→ **WORK INSTRUCTIONS**
Please write out the items again, starting at the line that contains "You are a computer-use agent. Image" and ending at the line that contains "will pyautogui.click(x=524, y=694).", swapping "Instruction" for "Directive" and keeping everything else unchanged.
— Start of DATA LISTING —
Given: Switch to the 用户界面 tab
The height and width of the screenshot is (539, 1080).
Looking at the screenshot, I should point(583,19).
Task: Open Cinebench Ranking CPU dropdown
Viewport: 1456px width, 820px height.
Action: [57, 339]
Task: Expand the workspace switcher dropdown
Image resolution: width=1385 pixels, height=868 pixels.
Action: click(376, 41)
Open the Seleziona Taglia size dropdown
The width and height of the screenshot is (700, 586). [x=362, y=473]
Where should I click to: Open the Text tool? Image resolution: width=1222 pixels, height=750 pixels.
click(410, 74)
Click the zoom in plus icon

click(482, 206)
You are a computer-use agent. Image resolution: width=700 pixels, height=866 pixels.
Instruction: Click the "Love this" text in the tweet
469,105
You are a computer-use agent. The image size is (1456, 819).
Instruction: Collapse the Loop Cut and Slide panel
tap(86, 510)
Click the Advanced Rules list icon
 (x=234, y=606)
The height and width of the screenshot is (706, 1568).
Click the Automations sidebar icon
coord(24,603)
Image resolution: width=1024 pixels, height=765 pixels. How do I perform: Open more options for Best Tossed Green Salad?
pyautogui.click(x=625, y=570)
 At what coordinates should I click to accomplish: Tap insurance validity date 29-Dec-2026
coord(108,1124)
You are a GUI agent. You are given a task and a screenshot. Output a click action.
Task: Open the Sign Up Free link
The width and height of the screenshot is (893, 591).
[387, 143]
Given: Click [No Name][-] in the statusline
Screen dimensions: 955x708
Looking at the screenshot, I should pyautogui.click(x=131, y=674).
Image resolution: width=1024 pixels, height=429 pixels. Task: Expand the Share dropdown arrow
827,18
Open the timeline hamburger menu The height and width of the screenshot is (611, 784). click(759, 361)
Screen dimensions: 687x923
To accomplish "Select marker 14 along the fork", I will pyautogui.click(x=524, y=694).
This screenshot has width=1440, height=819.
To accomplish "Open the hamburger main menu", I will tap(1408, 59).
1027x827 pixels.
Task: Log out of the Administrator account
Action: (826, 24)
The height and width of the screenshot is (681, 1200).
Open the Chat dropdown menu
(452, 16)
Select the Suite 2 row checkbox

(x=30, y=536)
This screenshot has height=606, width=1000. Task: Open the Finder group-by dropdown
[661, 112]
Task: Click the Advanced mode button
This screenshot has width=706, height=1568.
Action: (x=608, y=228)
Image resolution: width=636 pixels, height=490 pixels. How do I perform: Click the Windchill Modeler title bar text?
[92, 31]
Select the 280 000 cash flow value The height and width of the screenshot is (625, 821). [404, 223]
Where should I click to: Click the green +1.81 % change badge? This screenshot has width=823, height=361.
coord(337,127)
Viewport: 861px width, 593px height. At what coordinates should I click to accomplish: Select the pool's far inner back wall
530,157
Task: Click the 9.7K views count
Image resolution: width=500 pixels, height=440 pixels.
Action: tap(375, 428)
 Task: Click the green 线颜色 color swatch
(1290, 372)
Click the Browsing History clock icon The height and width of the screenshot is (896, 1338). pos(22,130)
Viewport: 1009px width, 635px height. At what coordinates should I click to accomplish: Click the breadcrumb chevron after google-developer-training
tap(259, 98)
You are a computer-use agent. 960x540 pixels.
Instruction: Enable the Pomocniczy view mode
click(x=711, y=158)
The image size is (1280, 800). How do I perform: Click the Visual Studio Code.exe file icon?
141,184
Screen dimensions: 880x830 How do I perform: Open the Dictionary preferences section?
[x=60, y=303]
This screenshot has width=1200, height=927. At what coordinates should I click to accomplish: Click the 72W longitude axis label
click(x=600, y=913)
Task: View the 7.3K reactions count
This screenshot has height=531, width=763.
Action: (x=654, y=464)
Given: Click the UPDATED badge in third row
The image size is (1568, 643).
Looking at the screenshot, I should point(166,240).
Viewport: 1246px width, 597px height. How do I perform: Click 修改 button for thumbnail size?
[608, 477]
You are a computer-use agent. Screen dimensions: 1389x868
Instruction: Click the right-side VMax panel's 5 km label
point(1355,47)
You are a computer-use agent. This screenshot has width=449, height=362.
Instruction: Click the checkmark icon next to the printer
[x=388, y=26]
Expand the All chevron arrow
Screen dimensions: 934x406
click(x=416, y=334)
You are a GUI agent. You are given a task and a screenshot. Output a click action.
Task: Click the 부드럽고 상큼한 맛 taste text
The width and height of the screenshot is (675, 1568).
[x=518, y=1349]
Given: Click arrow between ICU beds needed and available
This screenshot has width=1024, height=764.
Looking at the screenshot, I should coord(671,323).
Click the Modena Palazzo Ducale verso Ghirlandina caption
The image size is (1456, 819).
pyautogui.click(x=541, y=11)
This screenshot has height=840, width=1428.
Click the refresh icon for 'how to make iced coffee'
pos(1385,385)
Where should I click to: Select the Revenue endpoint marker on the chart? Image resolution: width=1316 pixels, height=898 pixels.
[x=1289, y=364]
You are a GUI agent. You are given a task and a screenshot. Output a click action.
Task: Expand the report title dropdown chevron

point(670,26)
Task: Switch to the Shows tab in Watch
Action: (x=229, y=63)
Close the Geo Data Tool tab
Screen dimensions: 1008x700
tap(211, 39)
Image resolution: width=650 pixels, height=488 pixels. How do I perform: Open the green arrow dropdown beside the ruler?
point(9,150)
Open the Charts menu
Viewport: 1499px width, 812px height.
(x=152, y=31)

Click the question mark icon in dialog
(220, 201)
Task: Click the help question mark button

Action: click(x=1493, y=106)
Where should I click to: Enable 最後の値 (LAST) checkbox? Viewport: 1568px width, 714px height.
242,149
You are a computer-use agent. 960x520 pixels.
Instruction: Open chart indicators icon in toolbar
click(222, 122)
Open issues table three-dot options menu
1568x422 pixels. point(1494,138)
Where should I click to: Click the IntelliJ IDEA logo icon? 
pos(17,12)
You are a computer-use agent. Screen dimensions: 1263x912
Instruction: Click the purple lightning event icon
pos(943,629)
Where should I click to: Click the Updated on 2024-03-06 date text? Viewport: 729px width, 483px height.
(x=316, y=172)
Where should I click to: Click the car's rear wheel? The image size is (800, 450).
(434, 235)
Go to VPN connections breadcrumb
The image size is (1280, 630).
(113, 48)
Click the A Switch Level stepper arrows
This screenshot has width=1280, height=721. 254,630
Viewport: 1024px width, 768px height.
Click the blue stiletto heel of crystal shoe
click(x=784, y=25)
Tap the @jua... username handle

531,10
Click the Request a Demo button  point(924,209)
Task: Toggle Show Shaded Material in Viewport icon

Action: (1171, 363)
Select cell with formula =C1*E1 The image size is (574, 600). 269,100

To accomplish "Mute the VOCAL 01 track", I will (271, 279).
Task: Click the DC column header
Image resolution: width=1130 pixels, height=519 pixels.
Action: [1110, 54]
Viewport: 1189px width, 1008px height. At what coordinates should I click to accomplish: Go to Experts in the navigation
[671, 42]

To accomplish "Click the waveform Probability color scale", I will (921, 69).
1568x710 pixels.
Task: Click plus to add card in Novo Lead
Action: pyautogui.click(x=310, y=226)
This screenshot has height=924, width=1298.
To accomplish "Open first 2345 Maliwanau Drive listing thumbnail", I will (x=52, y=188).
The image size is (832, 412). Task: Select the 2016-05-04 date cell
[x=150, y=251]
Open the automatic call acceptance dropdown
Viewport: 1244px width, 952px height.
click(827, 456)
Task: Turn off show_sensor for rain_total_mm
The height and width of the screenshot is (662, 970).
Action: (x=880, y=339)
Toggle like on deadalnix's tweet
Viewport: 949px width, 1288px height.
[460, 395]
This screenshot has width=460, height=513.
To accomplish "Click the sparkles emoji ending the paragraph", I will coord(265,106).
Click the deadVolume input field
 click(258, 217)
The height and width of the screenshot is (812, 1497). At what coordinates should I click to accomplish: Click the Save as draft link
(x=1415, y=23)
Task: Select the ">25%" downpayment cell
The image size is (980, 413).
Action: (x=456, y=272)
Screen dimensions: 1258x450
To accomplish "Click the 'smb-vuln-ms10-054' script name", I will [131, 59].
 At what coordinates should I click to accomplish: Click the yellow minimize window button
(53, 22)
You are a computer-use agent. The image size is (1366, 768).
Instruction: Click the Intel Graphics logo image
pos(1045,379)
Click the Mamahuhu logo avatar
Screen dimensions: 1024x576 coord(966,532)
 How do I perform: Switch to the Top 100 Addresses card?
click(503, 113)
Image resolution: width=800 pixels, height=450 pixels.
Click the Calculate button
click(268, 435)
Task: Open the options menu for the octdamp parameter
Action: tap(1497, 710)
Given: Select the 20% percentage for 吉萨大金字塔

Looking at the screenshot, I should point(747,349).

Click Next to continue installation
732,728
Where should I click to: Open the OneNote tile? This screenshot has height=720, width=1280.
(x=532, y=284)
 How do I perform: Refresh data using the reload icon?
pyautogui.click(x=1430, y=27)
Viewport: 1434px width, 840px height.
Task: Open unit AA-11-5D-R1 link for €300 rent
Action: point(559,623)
— End of DATA LISTING —
→ **SOLUTION TO THE PROBLEM**
You are a computer-use agent. Image resolution: width=700 pixels, height=866 pixels.
Directive: Click the "Love this" text in the tweet
469,105
You are a computer-use agent. The image size is (1456, 819).
Directive: Collapse the Loop Cut and Slide panel
tap(86, 510)
Click the Advanced Rules list icon
 (x=234, y=606)
The height and width of the screenshot is (706, 1568).
Click the Automations sidebar icon
coord(24,603)
Image resolution: width=1024 pixels, height=765 pixels. How do I perform: Open more options for Best Tossed Green Salad?
pyautogui.click(x=625, y=570)
 At what coordinates should I click to accomplish: Tap insurance validity date 29-Dec-2026
coord(108,1124)
You are a GUI agent. You are given a task and a screenshot. Output a click action.
Task: Open the Sign Up Free link
The width and height of the screenshot is (893, 591).
[387, 143]
Given: Click [No Name][-] in the statusline
Screen dimensions: 955x708
Looking at the screenshot, I should pyautogui.click(x=131, y=674).
Image resolution: width=1024 pixels, height=429 pixels. Task: Expand the Share dropdown arrow
827,18
Open the timeline hamburger menu The height and width of the screenshot is (611, 784). click(759, 361)
Screen dimensions: 687x923
To accomplish "Select marker 14 along the fork", I will pyautogui.click(x=524, y=694).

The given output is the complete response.